» **Records for the exercise**
┏━━

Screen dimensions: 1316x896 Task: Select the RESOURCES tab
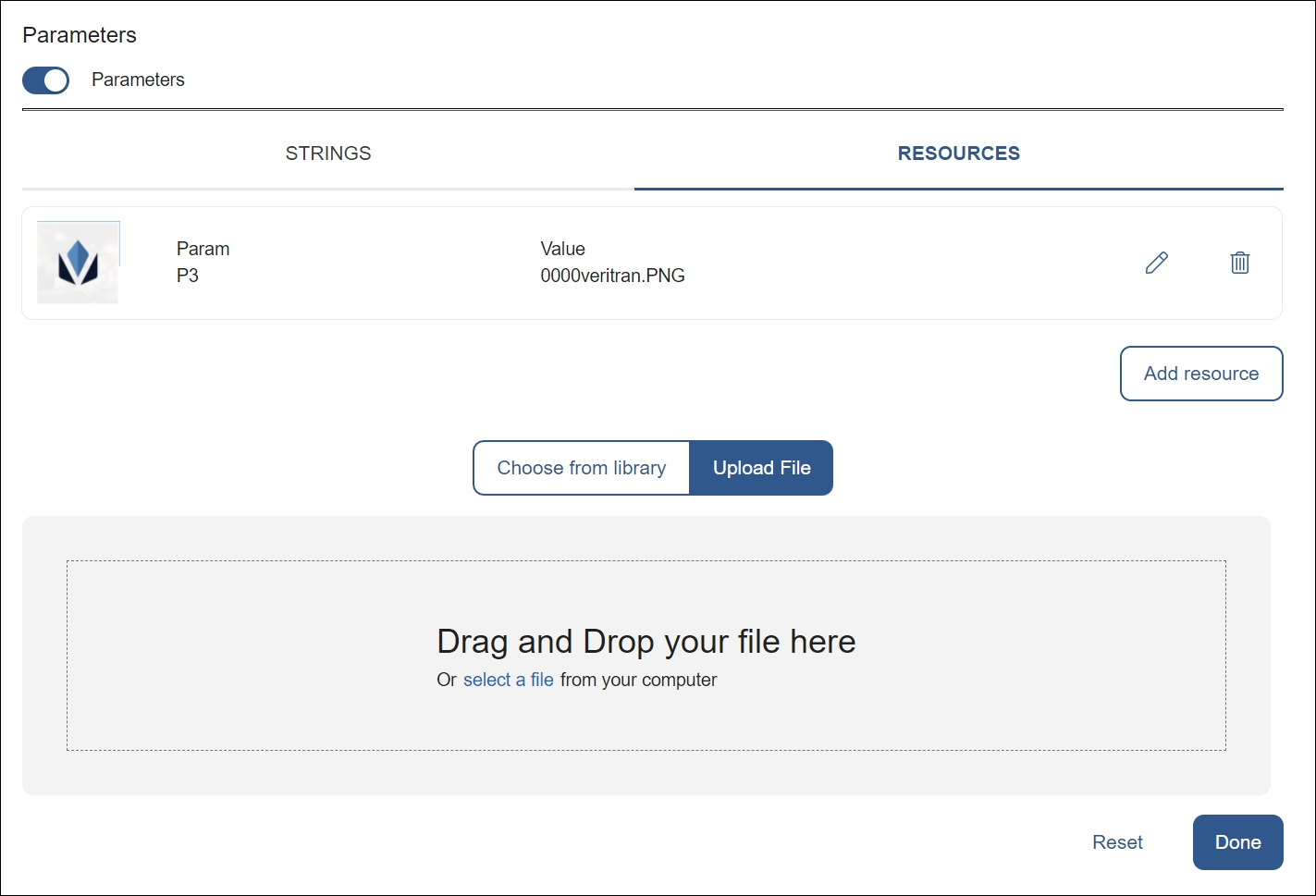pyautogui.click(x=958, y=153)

┗━━
┏━━

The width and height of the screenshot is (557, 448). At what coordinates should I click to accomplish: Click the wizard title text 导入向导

┗━━
┏━━

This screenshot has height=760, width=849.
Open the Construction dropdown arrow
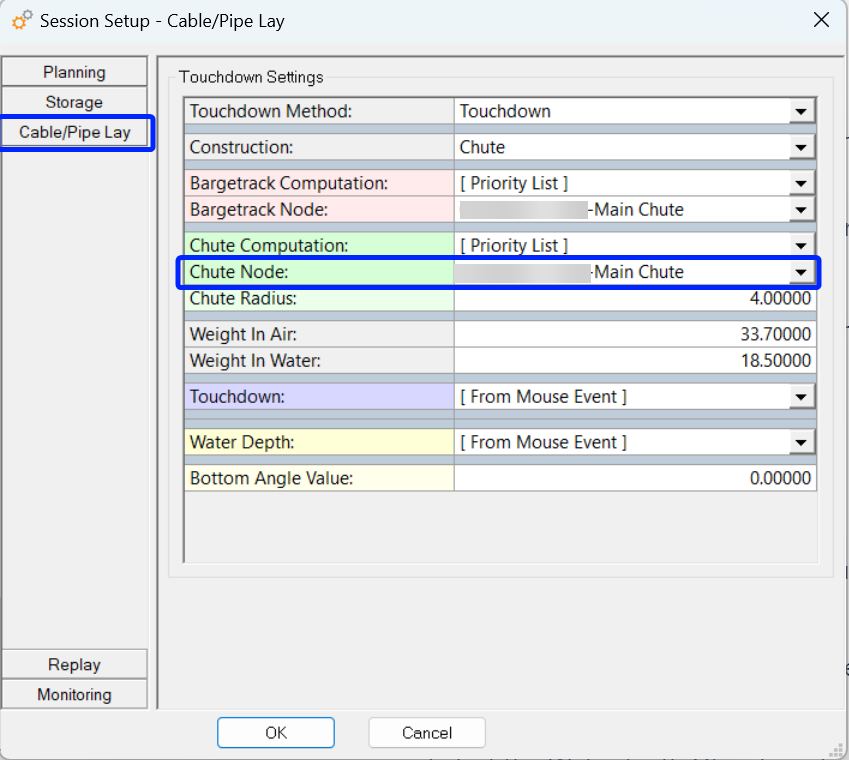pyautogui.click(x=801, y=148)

┗━━

» **Task statement**
Show me each line of the listing above with "screenshot" in it.

» **Solution to this problem**
The width and height of the screenshot is (557, 448). At what coordinates should I click to accomplish: Click the wizard title text 导入向导
This screenshot has height=760, width=849.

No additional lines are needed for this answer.